Interview with Simon Pearce

Simon Pearce Royalton Ruffle Dinnerware

Royalton Ruffle Dinnerware by Simon Pearce. All images by Simon Pearce.

When I got married 20 years go, my mother-in-law and a few of her friends – all stylish hostesses with gracious homes – bypassed my bridal registry (which, in the folly of youth, I’d loaded up with fancy china that today I almost never use) and instead banded together and wisely gifted me with ceramic serving pieces from the Simon Pearce company, maker of glassware and pottery since 1971. They just knew – and they were right. Those bowls and platters (blue and white, with a fish motif) quickly became my go-tos for entertaining, though they’re solid enough for everyday. Every time I use them, which is often, I envision the picturesque Vermont studio where they were crafted.
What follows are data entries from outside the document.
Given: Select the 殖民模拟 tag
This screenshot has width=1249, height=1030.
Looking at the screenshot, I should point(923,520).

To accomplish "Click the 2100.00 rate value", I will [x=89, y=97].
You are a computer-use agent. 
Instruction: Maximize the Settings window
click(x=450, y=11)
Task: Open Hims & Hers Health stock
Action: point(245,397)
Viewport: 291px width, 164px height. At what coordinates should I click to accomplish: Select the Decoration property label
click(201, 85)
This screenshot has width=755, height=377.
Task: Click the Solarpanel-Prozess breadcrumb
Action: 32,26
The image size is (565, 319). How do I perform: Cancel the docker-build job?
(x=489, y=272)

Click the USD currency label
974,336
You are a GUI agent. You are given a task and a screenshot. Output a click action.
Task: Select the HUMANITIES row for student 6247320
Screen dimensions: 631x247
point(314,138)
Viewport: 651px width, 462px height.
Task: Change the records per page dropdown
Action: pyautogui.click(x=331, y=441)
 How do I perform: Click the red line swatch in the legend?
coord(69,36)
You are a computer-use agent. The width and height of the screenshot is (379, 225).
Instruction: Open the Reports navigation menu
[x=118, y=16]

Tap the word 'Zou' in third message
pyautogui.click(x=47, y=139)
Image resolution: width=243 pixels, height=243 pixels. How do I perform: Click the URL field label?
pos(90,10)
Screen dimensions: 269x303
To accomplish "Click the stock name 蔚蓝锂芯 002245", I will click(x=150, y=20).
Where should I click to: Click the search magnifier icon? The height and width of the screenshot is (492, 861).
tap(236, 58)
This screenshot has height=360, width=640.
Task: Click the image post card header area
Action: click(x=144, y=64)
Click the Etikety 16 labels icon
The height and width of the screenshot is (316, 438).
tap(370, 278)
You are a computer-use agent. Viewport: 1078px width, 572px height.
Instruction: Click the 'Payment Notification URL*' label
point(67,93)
It’s always a treat to talk to the maker behind the things you live with. Simon Pearce, it turns out, is as charming and down-to-earth as the products that bear his name. In a voice lightly seasoned with a lilt from Ireland, he was happy to speak recently with
American Craft, sharing his thoughts on, among other things, how he went from second-generation craftsman to wildly successful brand name, the best marketing decision he ever made (though he wouldn’t make it again), and why creative people should stop worrying and learn to love the business side of what they do.

These days craftspeople seem to be considering new models for putting their creativity out there, engaging with the worlds of design, industry, manufacture. You’ve been a visionary in terms of getting good craftsmanship to a mass audience. What are your thoughts on this subject?

It’s one that, over the years, I’ve thought a lot about. I have pretty strong opinions about it. And I must say, I have been amazed, and sort of can’t understand, why more people haven’t done what we’ve done. All these students are coming out of the art schools and craft schools, and I just would have thought, over 40 years, there would have been a good bunch of people who would have done, on a similar scale or a smaller scale, what we’ve done.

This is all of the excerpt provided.